Wenn Christdemokraten im großen Plenarsaal des Brüsseler Europaparlaments das Wort ergreifen, sorgt der Grüne Daniel Cohn-Bendit oft für schrille Begleitmusik. Er ruft erregt dazwischen und verkneift das Gesicht, als habe er gerade auf eine Zitrone gebissen. Oder er rauft sich die Haare, bis der rotblonde Schopf wie ein wirres Gestrüpp aussieht. Hans-Gert Pöttering, der Vorsitzende der konservativen EVP-Fraktion, hat seine liebe Not mit dem grünen Quälgeist aus der ersten Reihe.

HB BRÜSSEL.Diese Woche jedoch zeigt Cohn-Bendit beim Auftritt eines Christdemokraten ganz andere Reaktionen. Er lauscht andächtig, während der Kopf durch auffälliges Nicken immer wieder Zustimmung signalisiert. Nach der zwanzigminütigen Rede springt der rote Dany auf und klatscht begeistert Beifall. Am liebsten möchte der grüne Fraktionschef auf den kleinen Mann am Mikrofon zulaufen, um ihn ans Herz zu drücken. Jean-Claude Juncker, keine Frage, genießt im Europaparlament viele Sympathien. Und das über die Parteigrenzen hinweg.

Doch anders als früher kostet Juncker diese Gesten des Respekts nicht mehr in vollen Zügen aus. Mit müdem Lächeln lässt der scheidende EU-Ratspräsident die Ovationen über sich ergehen. Sein Gesicht sieht grau aus und ist von vielen Falten durchzogen. Diese EU-Präsidentschaft, es ist seine dritte, habe ihn um Jahre altern lassen, heißt es in seiner Umgebung. Der einstige Sonnyboy im Club der EU-Regenten ist verbittert.
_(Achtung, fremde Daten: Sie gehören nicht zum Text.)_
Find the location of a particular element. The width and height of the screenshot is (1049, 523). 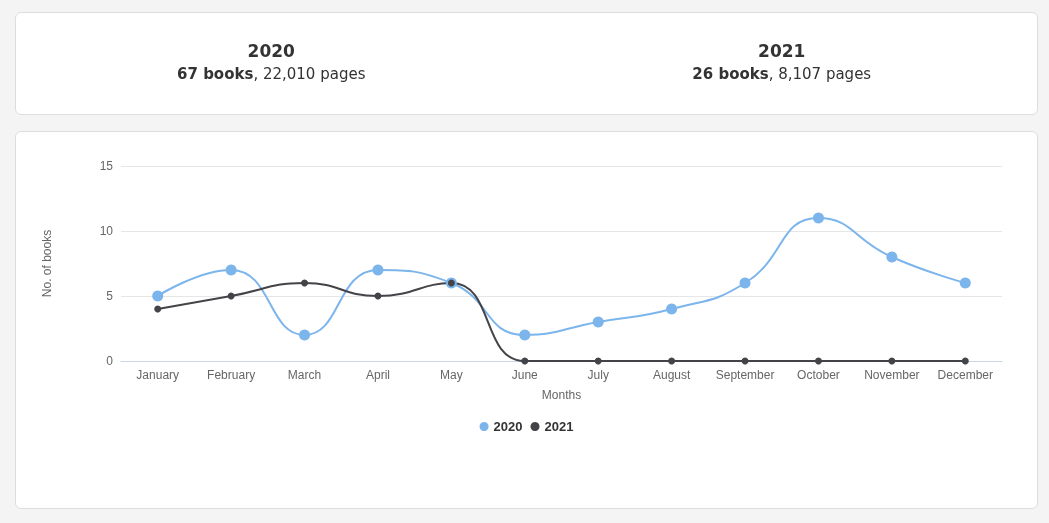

Vor allem über Tony Blair, der am vergangenen Freitag die Brüsseler Finanzverhandlungen platzen ließ. Ihn vor allem macht er verantwortlich für die Krise. Am liebsten würde Juncker Blair und seine Briten aus der Europäischen Union rauswerfen. Aber das geht natürlich nicht. So soll der Mann aus der Downing Street wenigstens seinen beißenden Spott zu spüren bekommen. „Mit einem Vergnügen, dessen Ausmaß Sie gar nicht ermessen können, übergebe ich die Aufgabe, einen Finanzplan für die EU zu erstellen, an Tony Blair“, sagt Juncker zu seinem Abschied am Mittwoch mit gespielter Fröhlichkeit. Beobachter, die mit dem Luxemburger schon gute und schlechte Jahre erlebt haben, sagen, so weidwund hätten sie ihn noch nie gesehen.

Kein Wunder: Der Milliarden-Deal zum EU-Haushalt sollte der krönende Abschluss einer Präsidentschaft werden, an dessen Ende er, der Sohn eines Stahlarbeiters, mal wieder als genialster Strippenzieher Europas gefeiert worden wäre. Der dienstälteste unter den 25 Staats- und Regierungschefs der Gemeinschaft sammelt diplomatische Verhandlungserfolge wie Golf-Profis Turniersiege. Für seine Kunst, scheinbar unvereinbare Positionen durch beharrliches Taktieren doch noch zusammenzuführen, wurde ihm 2004 das „Goldene Schlitzohr“ verliehen.